Cuando era niño le di la mano, y me recuerdo orgulloso de haberlo hecho, quizás tanto como de haber revisado la historia tras la versión oficial que se implantó tras la transición: un gobernante campechano, salvador y pacificador de España, cuyo puesto no necesita ser justificado por elecciones dado el amor que todos deberíamos profesarle. Aquí el axioma de un gobernante intocable e infalible se queda cojo: si César sólo era un hombre, el Rey de España no puede ser más que una figura que ha sido recordada durante casi veinte siglos.

Pese a ello, el Rey de España no es un hombre, al menos en lo que compete a la horizontalidad de la condición humana. En la Constitución de 1978 que él mismo ratificó se deja bien claro (Art. 56.3):

La figura del Rey es inviolable y no está sujeta a responsabilidad.

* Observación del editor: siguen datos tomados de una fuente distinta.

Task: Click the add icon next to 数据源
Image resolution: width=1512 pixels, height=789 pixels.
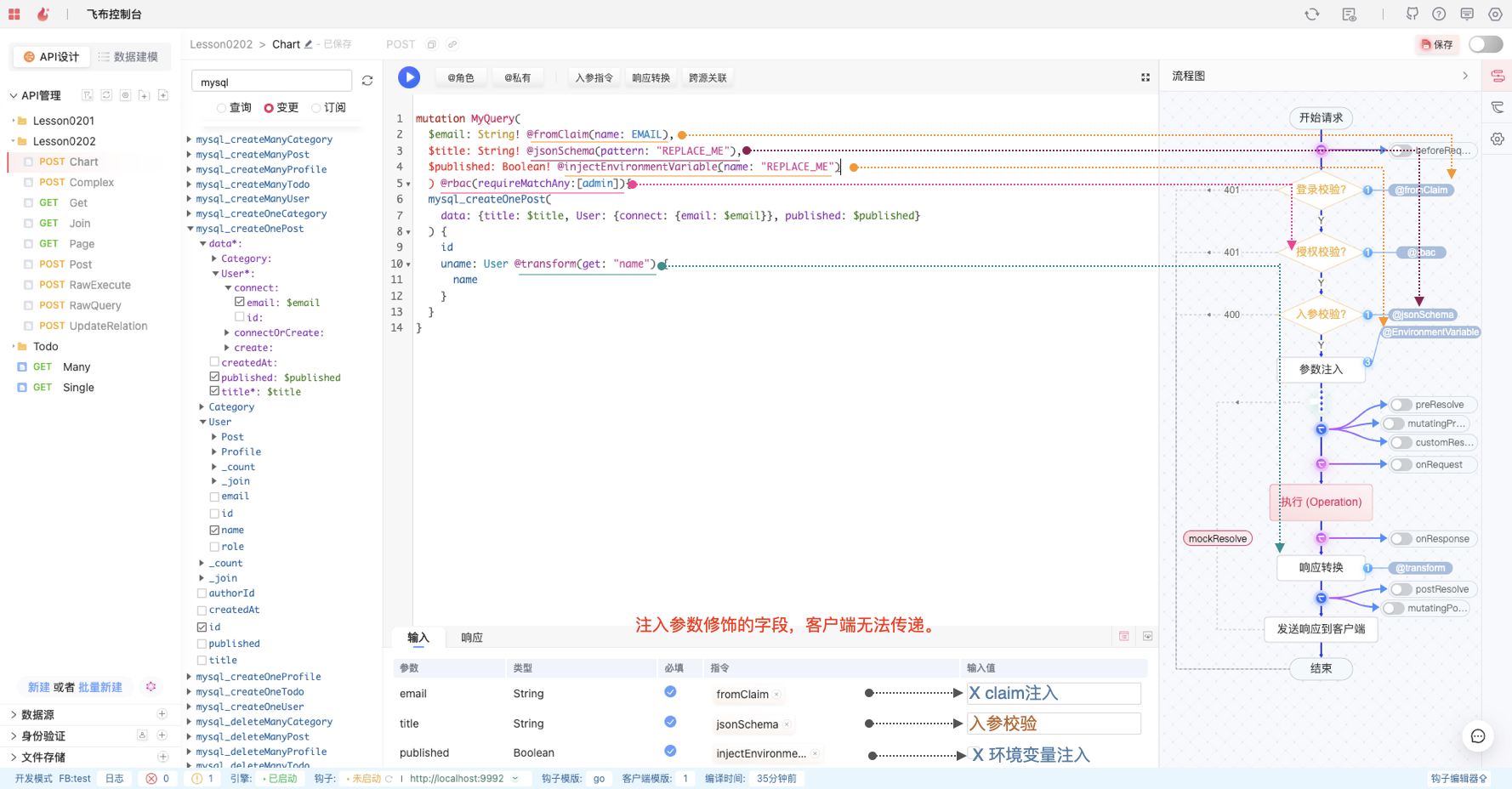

Nosotros, guardando las diferencias con los romanos —acusados de fascistas, imperialistas y totalitarios— jamás podremos recordarle a Juan Carlos eso de Respice post te, hominem te esse memento (Mira atrás y recuerda que sólo eres un hombre). El Borbón podría violar la ley, a una mujer o los preceptos naturales de su condición, que el castigo no pasaría por él. El Rey podría quemar un colegio electoral, abusar de un menor o entrar en el Congreso a tiro limpio con una ametralladora, que mientras el marco jurídico sea el mismo la judicatura no tendría poder ni autoridad para castigar sus niñerías.

A estas alturas difícil es no darse cuenta de los peligros que entraña mezclar, acríticamente, ignorancia con poder, en un círculo vicioso que desvirtúa el concepto de democracia desde que ésta cesó con el comienzo de la Guerra Civil Española, y cuya recuperación aparente tras la muerte de Franco se ha visto nublada por la mediocridad de los gobernantes marchitos de España, empeñados en satisfacer sus propios intereses antes que los de sus conciudadanos, llenándose de palabras vacías y argumentos impropios de su condición social.

Si el Rey es la columna que sujeta la estructura de la España post-neo-Franquista, el estado debe estar muy torcido. Será por los comentarios jocosos de Rajoy en el Congreso —como si que te aplauda tu bancada becerril llenase de honor académico lo que estás diciendo—, la casta terrateniente que vampiriza al español o la actitud misericorde para con la corrupción sistémica y superestructural de España, que podemos inferir que no se puede esperar que un cojo sea competente jugando al fútbol, por mucho que éste sea el deporte Rey.

No hay ningún futuro en un país gobernado por elitistas iletrados, niños de papá y herederos de un dictador, cuya mediocridad y egoísmo rebajan año tras año la honorabilidad de un país entero.